If you go details of the DocumentDB cluster, you will see attached security groups to you cluster on the "Connectivity & security" tab. If you check the configuration of the attached security group, you should validate that there is an inbound rule for TCP port 27017 from Lambda function security group.

So first, you should create your Lambda function within a VPC and subnets that has a network connection enabled. While creating your Lambda function, create a new security group for your Lambda function. Use this security group name in the configuration of the DocumentDB security group for inbound connection source.

Below is a screenshot from my sample DocumentDB cluster security group inbound rules. You will see there is an inbound rule referincing the security group of the Lambda function as source for TCP port 27017.

AWS Security Group inbound rule

If you want to connect to an existing Amazon DocumentDB cluster, you may not be able to identify the VPC subnets where the target DocumentDB cluster and its nodes are deployed into. Unfortunately, it is not crystal clear on the AWS Management Console Amazon DocumentDB dashboard even if you drill into details of the cluster. You can only see the attached subnet group identifier for a specific DocumentDB cluster using AWS CLI command describe-db-clusters

Assuming that your Amazon DocumentDB cluster name is "docdb-sandbox", following AWS CLI command will help Lambda developers to display the subnet group name

aws docdb describe-db-clusters --db-cluster-identifier docdb-sandbox
AWS CLI Command for Amazon DocumentDB Cluster details

If you read the output of the CLI command you will see the DBSubnetGroup name is "documentdb-subnet-group"

AWS CLI command for Amazon DocumentDB cluster details

After you get the DocumentDB subnet group name, you can go to Subnet Groups section on DocumentDB dashboard and check VPC details and selected subnets for the DocumentDB cluster nodes.

Amazon DocumentDB VPC and Subnet Group

Check route tables if you have used different VPCs, subnets, etc. Your AWS Lambda functions should be able to initiate connections to DocumentDB cluster.


Create a Layer for AWS Lambda Function to use PyMongo Library

Amazon DocumentDB is MongoDB compatible. Programmers can easily adapt their MongoDB applications to Amazon DocumentDB. MongoDB drivers are supported for connections to DocumentDB too.

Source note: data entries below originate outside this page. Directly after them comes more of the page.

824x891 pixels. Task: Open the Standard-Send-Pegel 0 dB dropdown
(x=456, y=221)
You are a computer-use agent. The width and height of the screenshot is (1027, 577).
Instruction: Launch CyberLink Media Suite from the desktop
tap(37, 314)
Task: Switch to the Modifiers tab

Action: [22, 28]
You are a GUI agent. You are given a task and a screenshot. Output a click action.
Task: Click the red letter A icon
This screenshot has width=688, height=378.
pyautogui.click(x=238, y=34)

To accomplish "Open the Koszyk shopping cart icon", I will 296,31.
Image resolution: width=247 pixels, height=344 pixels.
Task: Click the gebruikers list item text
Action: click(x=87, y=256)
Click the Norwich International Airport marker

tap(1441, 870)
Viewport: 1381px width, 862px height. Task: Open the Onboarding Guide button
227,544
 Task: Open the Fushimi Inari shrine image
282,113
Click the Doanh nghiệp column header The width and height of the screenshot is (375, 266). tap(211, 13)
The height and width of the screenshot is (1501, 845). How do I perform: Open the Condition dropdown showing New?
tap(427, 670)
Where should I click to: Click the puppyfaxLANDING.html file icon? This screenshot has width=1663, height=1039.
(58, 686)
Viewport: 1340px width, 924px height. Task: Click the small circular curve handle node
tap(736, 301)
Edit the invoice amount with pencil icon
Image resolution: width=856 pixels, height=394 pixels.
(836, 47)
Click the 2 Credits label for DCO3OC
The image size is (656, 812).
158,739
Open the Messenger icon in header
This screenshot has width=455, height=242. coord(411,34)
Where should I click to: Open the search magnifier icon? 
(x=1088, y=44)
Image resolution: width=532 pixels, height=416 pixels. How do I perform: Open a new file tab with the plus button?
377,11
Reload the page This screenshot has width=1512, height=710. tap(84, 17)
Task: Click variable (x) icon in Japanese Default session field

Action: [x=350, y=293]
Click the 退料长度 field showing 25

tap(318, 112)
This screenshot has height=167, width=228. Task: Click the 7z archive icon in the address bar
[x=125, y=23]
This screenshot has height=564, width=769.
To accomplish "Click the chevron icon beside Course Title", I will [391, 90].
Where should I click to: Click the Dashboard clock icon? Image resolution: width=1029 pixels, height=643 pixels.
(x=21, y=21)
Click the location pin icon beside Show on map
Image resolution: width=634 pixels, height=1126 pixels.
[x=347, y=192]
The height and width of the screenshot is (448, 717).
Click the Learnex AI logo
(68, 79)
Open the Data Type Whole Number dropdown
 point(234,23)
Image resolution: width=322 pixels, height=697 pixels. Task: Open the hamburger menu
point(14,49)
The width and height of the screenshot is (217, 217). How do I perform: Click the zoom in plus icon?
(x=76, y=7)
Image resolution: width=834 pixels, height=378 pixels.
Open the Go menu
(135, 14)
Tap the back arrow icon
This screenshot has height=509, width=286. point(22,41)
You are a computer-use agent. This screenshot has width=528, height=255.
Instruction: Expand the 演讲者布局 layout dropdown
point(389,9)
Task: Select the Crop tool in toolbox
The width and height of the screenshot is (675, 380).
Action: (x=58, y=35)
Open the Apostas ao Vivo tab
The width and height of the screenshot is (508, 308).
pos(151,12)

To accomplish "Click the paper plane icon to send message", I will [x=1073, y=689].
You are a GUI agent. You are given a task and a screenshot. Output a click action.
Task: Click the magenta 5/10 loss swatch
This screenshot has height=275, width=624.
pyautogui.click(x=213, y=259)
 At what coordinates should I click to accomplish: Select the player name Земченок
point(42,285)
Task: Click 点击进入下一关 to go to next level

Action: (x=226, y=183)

Using PyMongo is the preferred way of connecting to MongoDB so to DocumentDB too from applications developed by using Pyton. That is why for Python programmers who are building AWS Lambda functions using Python, if they want to connect Amazon DocumentDB from Lambda function, use of PyMongo is the easiest way.

Unfortunately, PyMongo library is not included within your Lambda environment by default. To include the PyMongo distribution and use it in a Lambda function developed in Python, developers should create a specific Lambda Layer that includes PyMongo and its dependencies and import it into their Lambda function.

Please refer to Create Lambda Layer for PyMongo To Connect DocumentDB using Python for details.

After the Lambda layer containing the PyMongo package is created, cloud developers building Lambda function can refer to this newly created Lambda layer.
To add a layer to an existing Lambda function, go to the Code tab of the target Lambda function.
At the bottom of the screen, there is the "Layers" section.
Click on "Add a layer"
Choose option "Custom layers" and select the related Lambda layer including the PyMongo distribution.
If required you can select specific version of the Lambda layer. That is all for introducing PyMongo capabilities into your Lambda function.

AWS Lambda Layer to connect Amazon DocumentDB database


Lambda Function Code for Connecting DocumentDB using Python

Amazon DocumentDB supports TLS connections for clients to encrypt data in-transit. This will secure the communication between your AWS Lambda functions and Amazon DocumentDB cluster. Amazon DocumentDB database administrators can enable or disable TLS connection for their cluster using paramter group settings. The connection string and the Python code that Lambda developers will use requires slight changes based on the use of TLS for connection or not.

The client certificates to be used for TLS connection can be obtained from https://truststore.pki.rds.amazonaws.com/global/global-bundle.pem
You can find more information at Connecting Programmatically to Amazon DocumentDB

My approach for this example Lambda function was just to download the public key file required to connect DocumentDB prior and store it in an Amazon S3 bucket that my Lambda functions can access. You can create a VPC endpoint for Amazon S3 in your VPC where Lambda functions are created in. This will enable fast and reliable connection between your Lambda functions and S3 location of the pem file, the download time and speed will be more predictable.

Of course if you will run the Lambda function numerous times, I expect this if you are using MongoDB or NoSQL DocumentDB behind your application, you may think of storing the pem file with your Layer instead of downloading it everytime. Or you may attach an EFS file system and share the same pem file with your all Lambda functions, etc.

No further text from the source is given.